Unknown Speaker 38:31
I’ve got to remember the bubble that I exist in where for me, I am surrounded by sex positive community. And these are constant topics of conversation, given what I do with my life and who I associate with, and that’s by no means the norm. So the fact of goop and one of Paltrow and boardwalk pictures and Netflix saying yes to this show, that it’s really a big deal. I mean, it’s it’s a culture changing moment for me, because there there’s this, this possibly the seed of possibility that gets planted when when somebody realizes Wait a second, maybe my sex could be different. Maybe I don’t have to feel ashamed, maybe I don’t have to perform. Maybe I don’t have to hold the burden of constantly feeling like my partner and I are a mismatch. And, you know, so it opens up this beautiful scope of possibility for healing. And and we need that in the world. So the thing Yes, I love it. I love that it’s out there in the world. I love that you’re doing this work. And it was it’s been such a joy to have this conversation with you. I feel so honored. Yes. It’s been a pleasure for me as well.
Unknown Speaker 39:49
Darshana. Now how do people get in touch with you?

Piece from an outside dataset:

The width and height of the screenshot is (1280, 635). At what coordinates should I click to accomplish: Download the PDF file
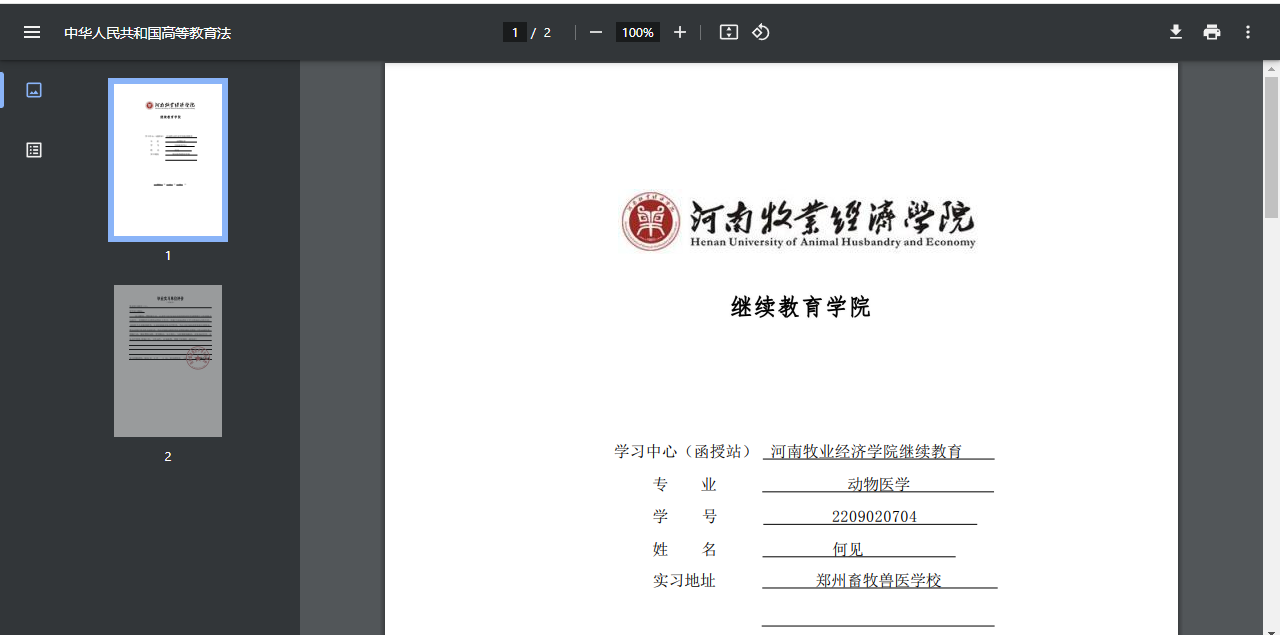point(1176,32)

What? Yeah, yeah, the main places that you can find me or my website and Instagram
Unknown Speaker 40:00
My website is my name Darshanaavila.com. And then erotic wholeness is my instagram handle one of these days there might be more social media platforms. But for now that’s it. And yeah, I you know, I don’t know exactly when this this episode is going to be airing but people are often like how do I work with you now especially now that the show comes out and exact I do have some sporadic occasional workshops that are run, but the primary ways are through my group journeys. We’ve got a new round of woman wise wild and hold that will be beginning mid January of 2022. And that’s a five month deep dive into this material. I’ve got some self guided journeys that you can grab off of my website. So there are opportunities and, and I always love hearing from people so you can reach out and if you don’t know quite where to go, but you want to go somewhere on your journey of erotic wholeness, someone from my team is going to give you an answer you can be assured of that.
Unknown Speaker 41:00
Wonderful.
Unknown Speaker 41:03
Thank you again for this deeply nourishing and enlightening conversation. Thank you so much Darshna. You’re very welcome. Thank you.